According to Jones Lang LaSalle, or JLL, sales volumes on multifamily housing in the United States shot up about 47% from the months of July to September after a dragging second quarter. Sales volumes on multifamily housing hit about 25 billion dollars during that time.
Researchers cite the housing hangover, population growth in the empty nesters and Echo Boomers, and the rise in households formed for the reason behind this surge in rental apartment demand. The areas where the greatest growth in rental markets has been seen were Los Angeles, District of Columbia, and New York.

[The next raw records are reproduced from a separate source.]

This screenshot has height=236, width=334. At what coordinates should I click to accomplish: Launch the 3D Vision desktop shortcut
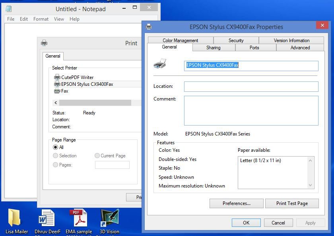pyautogui.click(x=109, y=218)
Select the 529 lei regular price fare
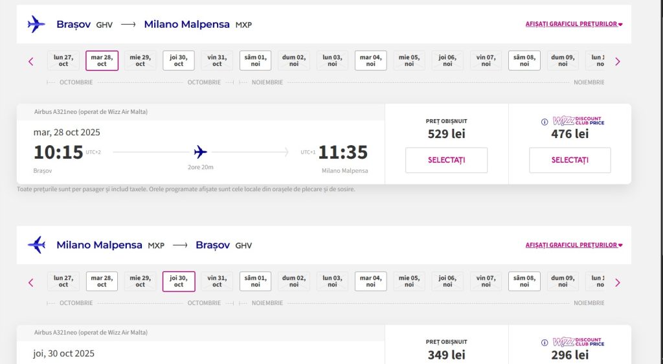This screenshot has width=663, height=364. coord(446,160)
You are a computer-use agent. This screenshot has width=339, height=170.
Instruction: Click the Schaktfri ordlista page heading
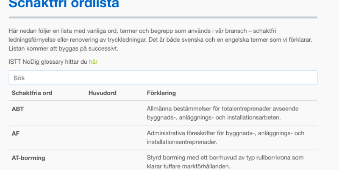pyautogui.click(x=64, y=4)
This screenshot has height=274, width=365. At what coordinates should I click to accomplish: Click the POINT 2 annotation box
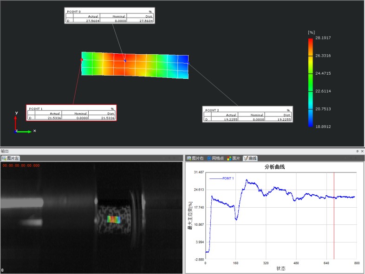point(248,115)
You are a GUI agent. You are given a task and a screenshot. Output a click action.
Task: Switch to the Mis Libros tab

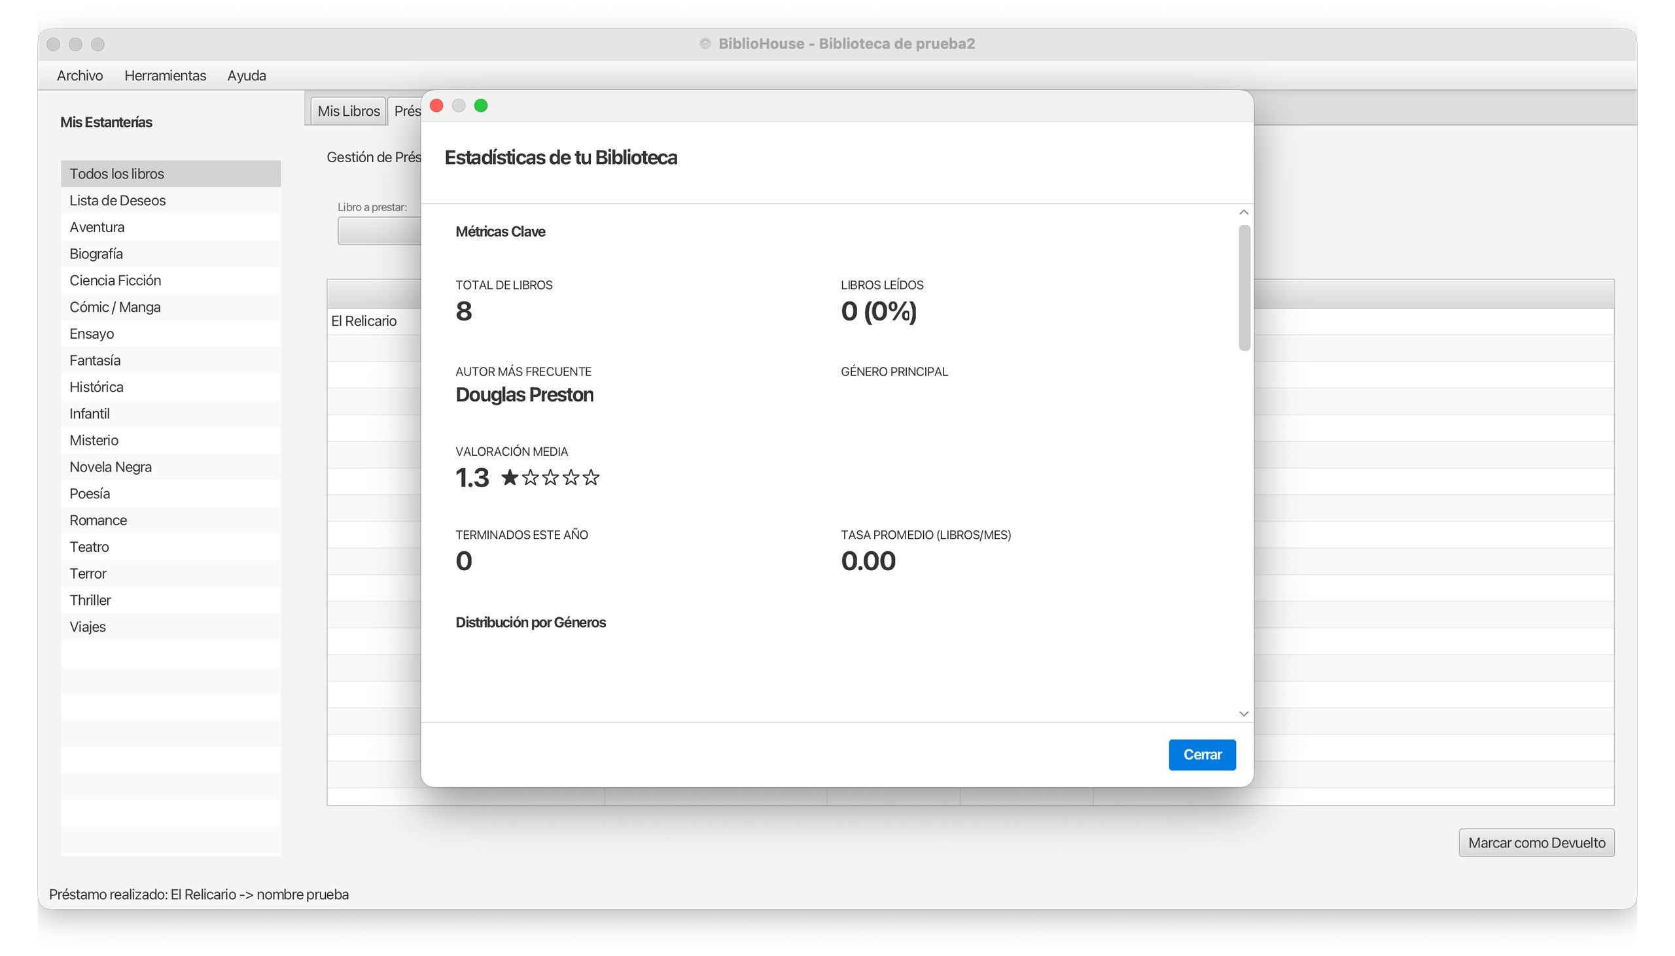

Owing to the new tech boom bringing people Westword, Denver also holds one of the top spots in the market based on annual rental housing development growth. Over the course of the last 3 years, roughly 4,1000 units have been absorbed per year. This still does not surpass the reigning leader in rental properties versus homeowners- and that would be Los Angeles. Currently, Orange County boasts a meager 3.6% apartment vacancy rate- meaning, they haven’t seen this many rentals in about 13 years. In Arizona, rental demand is also high. In the capital city, Phoenix, the vacancy rate sits at only about 5.5% and in Portland, Oregon it is nearly non-existent at 2.9%. Currently, the city with the most growth in the US is Seattle, with a 6.2% annual growth in rents. These are just a small sampling of the rental markets that we have seen improving in recent months.
With respect to single family rental homes, there are a few states that investors overlooked but are showing a tremendous amount of growth, themselves. Texas, Oklahoma, New York, Tennessee, Florida, Louisiana, Pennsylvania, Ohio, Missouri, Kansas, Michigan, Maryland, Connecticut, Virginia, Wisconsin and Alabama are all seeing certain counties as a driving force in rental expansions, with more and more people renting homes in those areas.
Daren Blomquist, vice president at RealtyTrac said of these counties and states surveyed that they all had a few things in common- namely, investor purchases making up only 5% or less of the sales during the studied time frame and unemployment rates in those areas staying at or below 7.5%.
Additionally, he stated that, “With this analysis we’ve identified the top overlooked markets where single family rentals still make good financial sense but where there is little to no competition from the big players.”